SoFi vs. Nu Holdings: Which Fintech Stock is a Better Buy Right Now?

By Shuvra Shankar Dey | December 29, 2025, 12:32 PM

Fintech has become one of the most closely watched areas in financial markets, with SoFi Technologies SOFI and Nu Holdings NU standing out as notable players. SoFi has expanded from student loan refinancing into a full suite of financial services, including lending, investing, and banking. Meanwhile, Nu, the Brazilian digital bank giant, is rapidly scaling across Latin America, with millions of new customers each quarter.

Both companies exemplify the shift toward digital-first banking solutions, leveraging technology to provide accessible and user-friendly financial services to a broad customer base.

The Case for SOFI

SOFI continues to impress investors, delivering strong results in the third quarter of 2025. SOFI’s third-quarter 2025 results reflected operational discipline and growth trajectory. Adjusted EBITDA came in at a record $277 million, with a 29% margin, while nonlending revenues surged 57% year over year. The lending segment also performed robustly, with $481 million in revenues, up 23% from last year. Total loan originations reached a record $9.9 billion, up 57% year over year, driven by strong demand for personal and home loans.

SoFi also strengthened its balance sheet, raising $1.7 billion in new capital and increasing total deposits by $3.4 billion to $32.9 billion. This growing deposit base enhances funding stability and supports lending expansion without excessive reliance on external financing.

Scalable profitability has emerged as the central force behind SOFI’sstronger guidance for 2025, reflected in raised expectations across every major metric. SOFI now anticipates adding approximately 3.5 million members, indicating 34% growth rate compared with the earlier forecast of 30%. This upward revision demonstrates the compounding effect of SoFi’s expanding ecosystem; more members mean higher product adoption and increased operating leverage.

Revenue expectations have also increased significantly. Adjusted net revenue is now projected at $3.54 billion, indicating 36% year-over-year growth and surpassing the prior $3.375 billion estimate. Profitability projections improved even more sharply: adjusted EBITDA is now guided to $1.035 billion, while adjusted net income is expected at $455 million with adjusted EPS of $0.37. SoFi’s most striking upgrade is tangible book value growth, now forecast at $2.5 billion, significantly above the earlier $640 million target. This signals enhanced capital strength and supports future lending and fee-driven expansion.

Both SoFi and Nu Holdings are high-quality fintech platforms with strong execution and favorable long-term trends. However, SoFi emerges as the better buy right now. The company is transitioning decisively from growth to scalable profitability, supported by a diversified ecosystem that spans lending, banking, investing, and technology-driven services. Its improving operating leverage, strengthening balance sheet, and expanding fee-based revenues provide clearer visibility into sustainable earnings power. While Nu Holdings remains an exceptional long-term compounder in Latin America, SoFi’s accelerating profitability, product breadth, and strategic innovation give it a more compelling near-term and medium-term risk-reward profile.

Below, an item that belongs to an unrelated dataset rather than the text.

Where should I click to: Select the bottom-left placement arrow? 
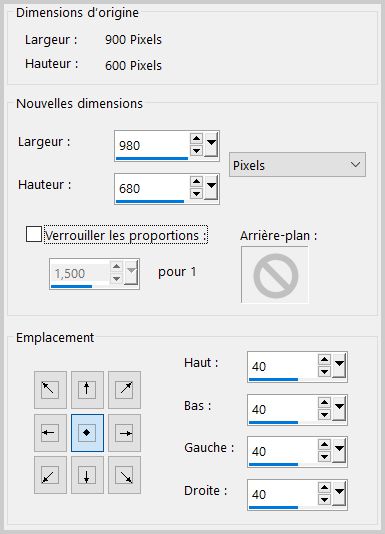coord(50,475)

The broad upward revision suggests a business gaining structural efficiency as it scales. Strong member growth, improved cost discipline and expanding fee-based revenue streams are helping SoFi transition into a more durable, higher-margin financial platform with clearer visibility into long-term profitability.

SOFI is entering a strategically important lane with its decision to embed blockchain rails into cross-border payments. This move matters because international remittances remain slow, fee-heavy and controlled by legacy intermediaries. By using blockchain infrastructure, SoFi positions itself to deliver near-instant transfers at a lower cost. This experience can sharply improve sentiment among digitally native users who already rely on the company for banking, lending and investing services.

The Case for NU

Nu Holdings’ most powerful differentiator is the growing durability of its revenues. The company has demonstrated a clear ability to translate its vast customer base into recurring, multi-product income streams that are far less exposed to macroeconomic swings. In the third quarter of 2025, Nu sustained strong momentum by expanding its customer base to 127 million, adding more than 4 million new users, while maintaining an activity rate above 83%.

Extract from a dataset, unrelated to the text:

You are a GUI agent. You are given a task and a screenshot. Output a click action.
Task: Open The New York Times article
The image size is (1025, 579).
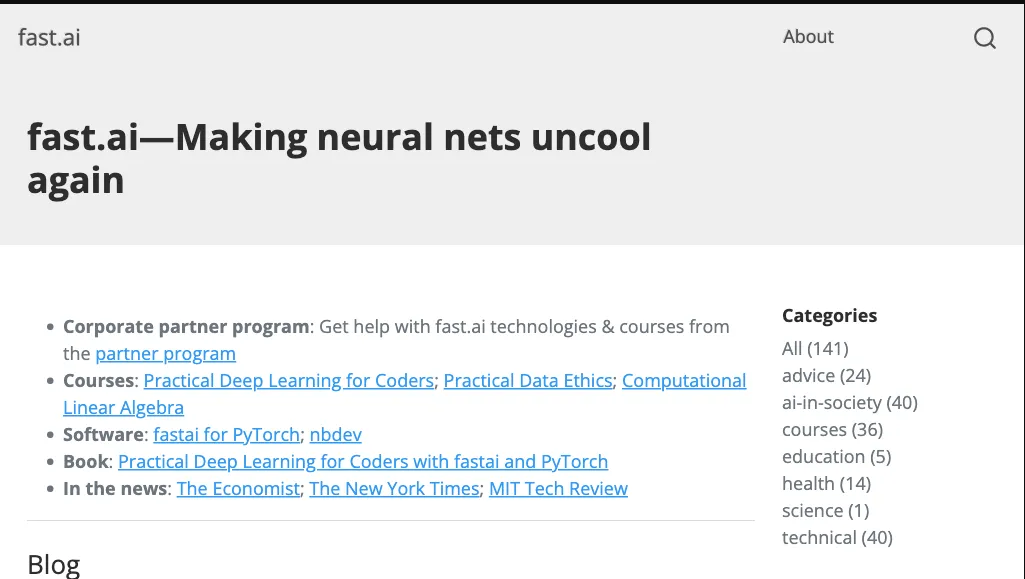pyautogui.click(x=394, y=489)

While Nubank’s earlier narrative was driven primarily by rapid user acquisition, the more important evolution today is the deepening monetization of those users across payments, credit, savings, insurance and other financial services. This shift toward predictable, repeatable revenue streams positions Nu Holdings for more stable performance, even during periods of tighter credit conditions or renewed foreign-exchange volatility in Latin America. Reflecting this progress, revenues grew 39% year over year on a currency-neutral basis in the third quarter, reaching $4.2 billion.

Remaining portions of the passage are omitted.